Mark Calarco – Medical Director at American Addiction Centers

I strive to continually establish meaningful personal and professional relationships with clients, co-workers, and constituents.

Dr. Mark Calarco is the national medical director of American Addiction Centers, a leader in drug and alcohol abuse treatment. He is a pioneer in treating hormone imbalances in recovering individuals and has served as a board member for the State of Tennessee Medical Laboratory Board and the American Academy of Anti-Aging and Regenerative Medicine. Dr. Calarco was also the first board-certified anti-aging and regenerative medicine specialist in Tennessee.

What does your typical day look like, and how do you make it productive?

I am most productive in the morning, so I focus on important meetings, calls, and business strategies at that time while spreadsheet work and emails are tackled in the afternoon. I have CrossFit training from 5:30 p.m. to 7 p.m., and then I head home for dinner with my wife and son. However, as an executive of a rapidly growing organization, 11th-hour meetings often pop up out of the blue, so I have to remain flexible throughout the evening.

How do you bring ideas to life?

I typically learn everything I can about the subject, and then I collaborate with smart colleagues to realize the idea.

What’s one trend that really excites you?

There are actually two: wearable biometric devices and personalized medicine.
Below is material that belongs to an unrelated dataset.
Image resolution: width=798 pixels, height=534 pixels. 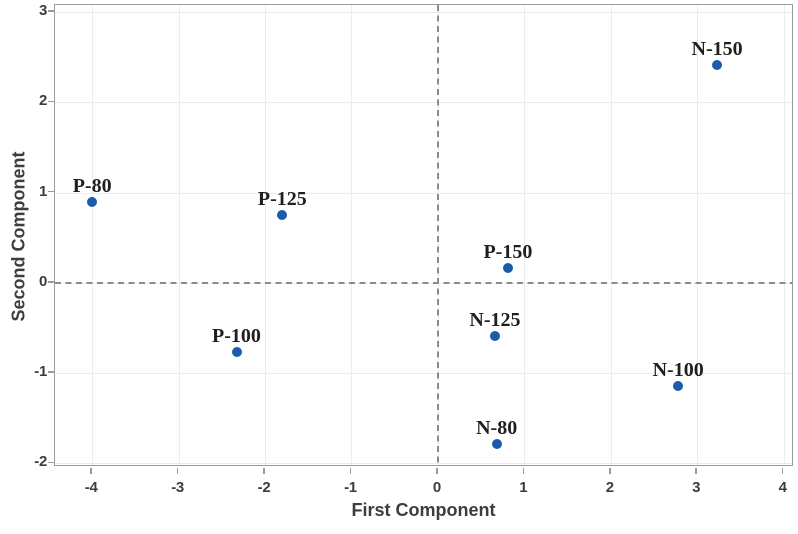 I want to click on y-axis-tick-label: 3, so click(x=42, y=11).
The mobile biometric technology boom not only allows people to monitor their own biological metrics in real time, but it is also being used to predict behavior. For example, we are currently conducting a research project to help us predict if a patient has started reusing methamphetamine or heroin while they are wearing a biometric wristband.

With personalized medicine, the customization of treatment based on an individual’s unique genetics, rather than trial and error, is an exciting and important trend. We are doing this testing in our own lab, and it is really intriguing because it improves outcomes, decreases adverse effects, and reduces costs.
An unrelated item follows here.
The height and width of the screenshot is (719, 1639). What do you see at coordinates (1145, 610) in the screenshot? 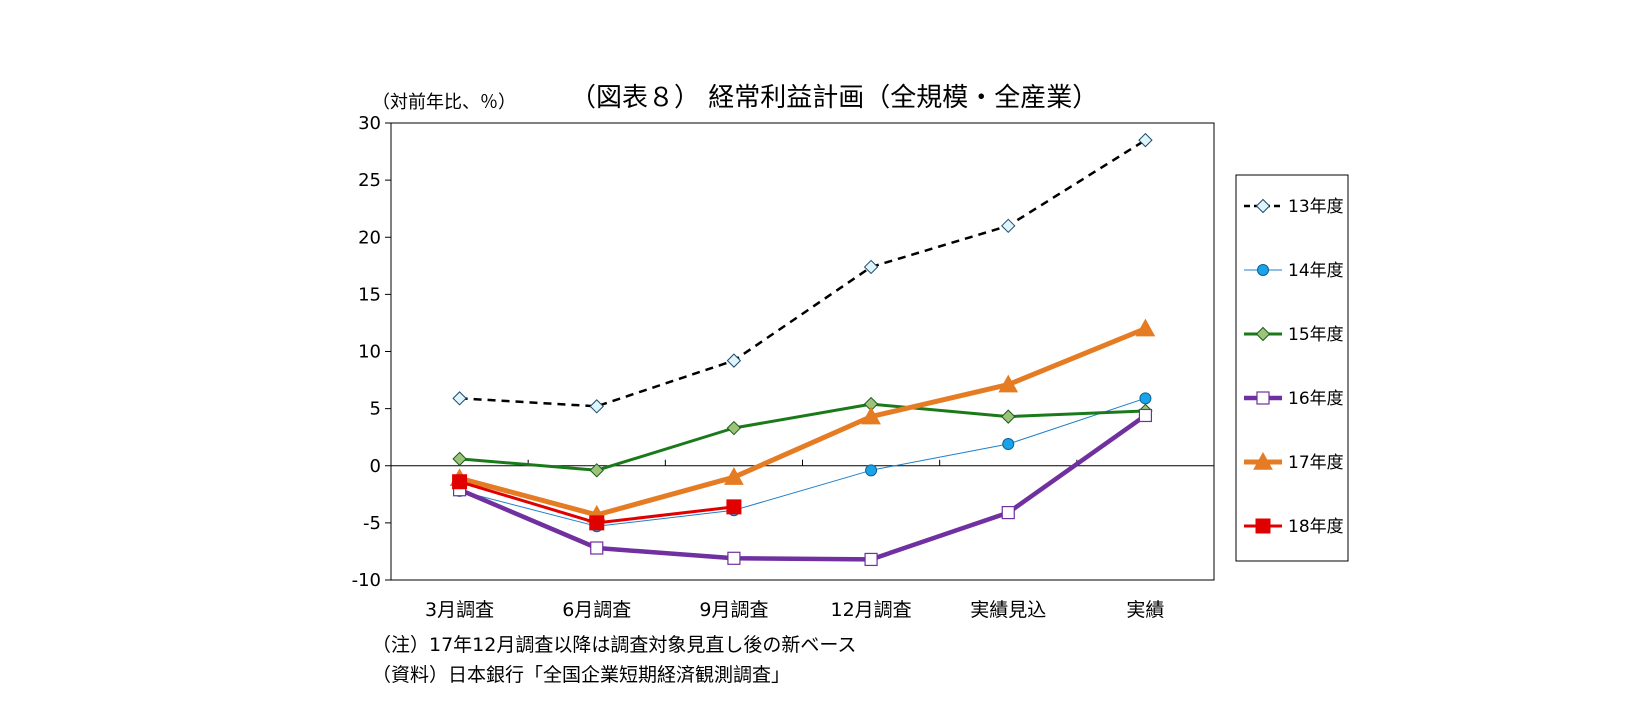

What is one habit that makes you more productive as an entrepreneur?

I carry around a calendar book, check it frequently, and immediately record important obligations as they come up. This helps keep me organized and prepared for the future.
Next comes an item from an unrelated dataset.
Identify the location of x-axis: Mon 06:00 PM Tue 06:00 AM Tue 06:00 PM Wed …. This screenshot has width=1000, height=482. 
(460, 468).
What was the worst job you ever had, and what did you learn from it?

I worked as a garbage collector. Back in the day, there was no fancy automated lift system — you had to hoist the metal cans yourself. Some of them weighed more than 100 pounds. Everyone who’d done the job for years had joint and back issues. I learned to appreciate my education after that.

If you were to start again, what would you do differently?

I would read “Think and Grow Rich”  and “The Richest Man in Babylon” sooner.

As an entrepreneur, what is the one thing you do over and over and recommend everyone else do?

I strive to continually establish meaningful personal and professional relationships with clients, co-workers, and constituents.

What is one strategy that has helped you grow your business?

I envision where the industry will want to be five to 10 years from now and make sure to provide those services now.

What is one failure you had as an entrepreneur, and how did you overcome it?

We started a unique treatment facility for eating disorders that were truly revolutionary and had excellent outcomes. However, it was too far ahead of its time; third-party insurance did not reimburse enough to make it viable, so we had to close it after three years. It goes to show that even good ideas that are implemented well are not guaranteed success — timing is important.

What is one business idea you’re willing to give away to our readers?

Anything that can significantly extend the human lifespan.

What is the best $100 you recently spent?

My biometric wristband is definitely the best $100 I’ve spent recently. It not only provides me with real-time biometric information (which has many potential benefits), but it has also helped me control my heart rate and breathing during stressful moments.

What is one book you recommend our community read, and why?

Besides the two books mentioned above (“Think and Grow Rich” and “The Richest Man in Babylon”), I think “HBR’s 10 Must Reads on Emotional Intelligence” is a must-read for anyone who is a business leader or aspires to be.

What people have influenced your thinking and might be of interest to others?

In the entrepreneur and business realm, I would include Napoleon Hill , Dr. Stephen R. Covey, and Tony Robbins.